- _Exercise goal_:
Every record below is to be restated word for word.

- _Data provided_:
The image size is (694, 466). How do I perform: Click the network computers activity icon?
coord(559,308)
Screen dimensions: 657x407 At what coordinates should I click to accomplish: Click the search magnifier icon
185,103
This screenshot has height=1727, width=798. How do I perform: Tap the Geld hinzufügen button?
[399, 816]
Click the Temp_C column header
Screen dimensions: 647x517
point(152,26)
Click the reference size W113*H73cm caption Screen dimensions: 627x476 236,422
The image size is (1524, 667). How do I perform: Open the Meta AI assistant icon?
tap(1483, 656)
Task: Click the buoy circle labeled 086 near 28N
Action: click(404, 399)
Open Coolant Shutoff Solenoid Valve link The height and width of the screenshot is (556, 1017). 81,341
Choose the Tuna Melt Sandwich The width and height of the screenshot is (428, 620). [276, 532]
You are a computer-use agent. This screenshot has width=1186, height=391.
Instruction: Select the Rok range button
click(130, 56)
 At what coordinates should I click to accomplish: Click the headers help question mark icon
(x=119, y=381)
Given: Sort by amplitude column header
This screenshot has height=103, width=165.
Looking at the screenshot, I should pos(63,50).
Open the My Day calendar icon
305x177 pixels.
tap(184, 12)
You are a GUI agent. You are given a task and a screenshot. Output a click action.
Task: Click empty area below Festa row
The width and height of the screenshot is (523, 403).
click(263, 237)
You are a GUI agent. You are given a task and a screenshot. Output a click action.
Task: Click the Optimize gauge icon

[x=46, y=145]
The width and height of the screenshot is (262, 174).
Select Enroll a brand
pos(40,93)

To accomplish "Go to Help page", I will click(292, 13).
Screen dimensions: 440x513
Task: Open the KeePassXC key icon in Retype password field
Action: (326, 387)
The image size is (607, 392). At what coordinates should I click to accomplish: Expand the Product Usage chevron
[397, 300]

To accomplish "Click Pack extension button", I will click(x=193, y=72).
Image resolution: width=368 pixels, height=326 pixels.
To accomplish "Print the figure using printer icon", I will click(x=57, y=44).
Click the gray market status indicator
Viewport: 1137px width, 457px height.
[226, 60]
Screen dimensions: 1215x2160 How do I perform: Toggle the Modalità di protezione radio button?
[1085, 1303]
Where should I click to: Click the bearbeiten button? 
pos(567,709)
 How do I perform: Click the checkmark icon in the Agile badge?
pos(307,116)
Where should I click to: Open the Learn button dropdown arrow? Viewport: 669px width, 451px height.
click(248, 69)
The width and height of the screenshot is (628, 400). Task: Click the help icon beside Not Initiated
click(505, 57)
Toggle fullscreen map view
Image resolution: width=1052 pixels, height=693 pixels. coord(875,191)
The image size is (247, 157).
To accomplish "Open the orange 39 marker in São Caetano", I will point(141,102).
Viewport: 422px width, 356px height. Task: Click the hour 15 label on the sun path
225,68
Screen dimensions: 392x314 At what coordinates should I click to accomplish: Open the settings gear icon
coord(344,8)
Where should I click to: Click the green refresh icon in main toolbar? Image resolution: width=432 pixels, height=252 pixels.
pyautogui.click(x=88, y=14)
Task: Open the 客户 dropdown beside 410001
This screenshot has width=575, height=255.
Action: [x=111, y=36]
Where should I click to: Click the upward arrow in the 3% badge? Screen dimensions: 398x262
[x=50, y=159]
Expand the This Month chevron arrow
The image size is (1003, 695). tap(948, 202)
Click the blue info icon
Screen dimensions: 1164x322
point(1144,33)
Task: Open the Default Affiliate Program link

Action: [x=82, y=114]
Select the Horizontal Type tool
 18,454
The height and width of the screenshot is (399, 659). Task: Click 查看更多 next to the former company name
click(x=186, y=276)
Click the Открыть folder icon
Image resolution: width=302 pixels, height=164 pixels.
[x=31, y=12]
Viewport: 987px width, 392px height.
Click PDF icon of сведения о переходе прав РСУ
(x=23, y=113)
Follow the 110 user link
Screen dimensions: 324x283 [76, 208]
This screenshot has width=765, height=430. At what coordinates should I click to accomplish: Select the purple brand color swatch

- _Written answer_:
The image size is (694, 466). How do I perform: Click the network computers activity icon?
coord(559,308)
Screen dimensions: 657x407 At what coordinates should I click to accomplish: Click the search magnifier icon
185,103
This screenshot has height=1727, width=798. How do I perform: Tap the Geld hinzufügen button?
[399, 816]
Click the Temp_C column header
Screen dimensions: 647x517
point(152,26)
Click the reference size W113*H73cm caption Screen dimensions: 627x476 236,422
The image size is (1524, 667). How do I perform: Open the Meta AI assistant icon?
tap(1483, 656)
Task: Click the buoy circle labeled 086 near 28N
Action: click(404, 399)
Open Coolant Shutoff Solenoid Valve link The height and width of the screenshot is (556, 1017). 81,341
Choose the Tuna Melt Sandwich The width and height of the screenshot is (428, 620). [276, 532]
You are a computer-use agent. This screenshot has width=1186, height=391.
Instruction: Select the Rok range button
click(130, 56)
 At what coordinates should I click to accomplish: Click the headers help question mark icon
(x=119, y=381)
Given: Sort by amplitude column header
This screenshot has height=103, width=165.
Looking at the screenshot, I should pos(63,50).
Open the My Day calendar icon
305x177 pixels.
tap(184, 12)
You are a GUI agent. You are given a task and a screenshot. Output a click action.
Task: Click empty area below Festa row
The width and height of the screenshot is (523, 403).
click(263, 237)
You are a GUI agent. You are given a task and a screenshot. Output a click action.
Task: Click the Optimize gauge icon

[x=46, y=145]
The width and height of the screenshot is (262, 174).
Select Enroll a brand
pos(40,93)

To accomplish "Go to Help page", I will click(292, 13).
Screen dimensions: 440x513
Task: Open the KeePassXC key icon in Retype password field
Action: (326, 387)
The image size is (607, 392). At what coordinates should I click to accomplish: Expand the Product Usage chevron
[397, 300]

To accomplish "Click Pack extension button", I will click(x=193, y=72).
Image resolution: width=368 pixels, height=326 pixels.
To accomplish "Print the figure using printer icon", I will click(x=57, y=44).
Click the gray market status indicator
Viewport: 1137px width, 457px height.
[226, 60]
Screen dimensions: 1215x2160 How do I perform: Toggle the Modalità di protezione radio button?
[1085, 1303]
Where should I click to: Click the bearbeiten button? 
pos(567,709)
 How do I perform: Click the checkmark icon in the Agile badge?
pos(307,116)
Where should I click to: Open the Learn button dropdown arrow? Viewport: 669px width, 451px height.
click(248, 69)
The width and height of the screenshot is (628, 400). Task: Click the help icon beside Not Initiated
click(505, 57)
Toggle fullscreen map view
Image resolution: width=1052 pixels, height=693 pixels. coord(875,191)
The image size is (247, 157).
To accomplish "Open the orange 39 marker in São Caetano", I will point(141,102).
Viewport: 422px width, 356px height. Task: Click the hour 15 label on the sun path
225,68
Screen dimensions: 392x314 At what coordinates should I click to accomplish: Open the settings gear icon
coord(344,8)
Where should I click to: Click the green refresh icon in main toolbar? Image resolution: width=432 pixels, height=252 pixels.
pyautogui.click(x=88, y=14)
Task: Open the 客户 dropdown beside 410001
This screenshot has width=575, height=255.
Action: [x=111, y=36]
Where should I click to: Click the upward arrow in the 3% badge? Screen dimensions: 398x262
[x=50, y=159]
Expand the This Month chevron arrow
The image size is (1003, 695). tap(948, 202)
Click the blue info icon
Screen dimensions: 1164x322
point(1144,33)
Task: Open the Default Affiliate Program link

Action: [x=82, y=114]
Select the Horizontal Type tool
 18,454
The height and width of the screenshot is (399, 659). Task: Click 查看更多 next to the former company name
click(x=186, y=276)
Click the Открыть folder icon
Image resolution: width=302 pixels, height=164 pixels.
[x=31, y=12]
Viewport: 987px width, 392px height.
Click PDF icon of сведения о переходе прав РСУ
(x=23, y=113)
Follow the 110 user link
Screen dimensions: 324x283 [76, 208]
This screenshot has width=765, height=430. At what coordinates should I click to accomplish: Select the purple brand color swatch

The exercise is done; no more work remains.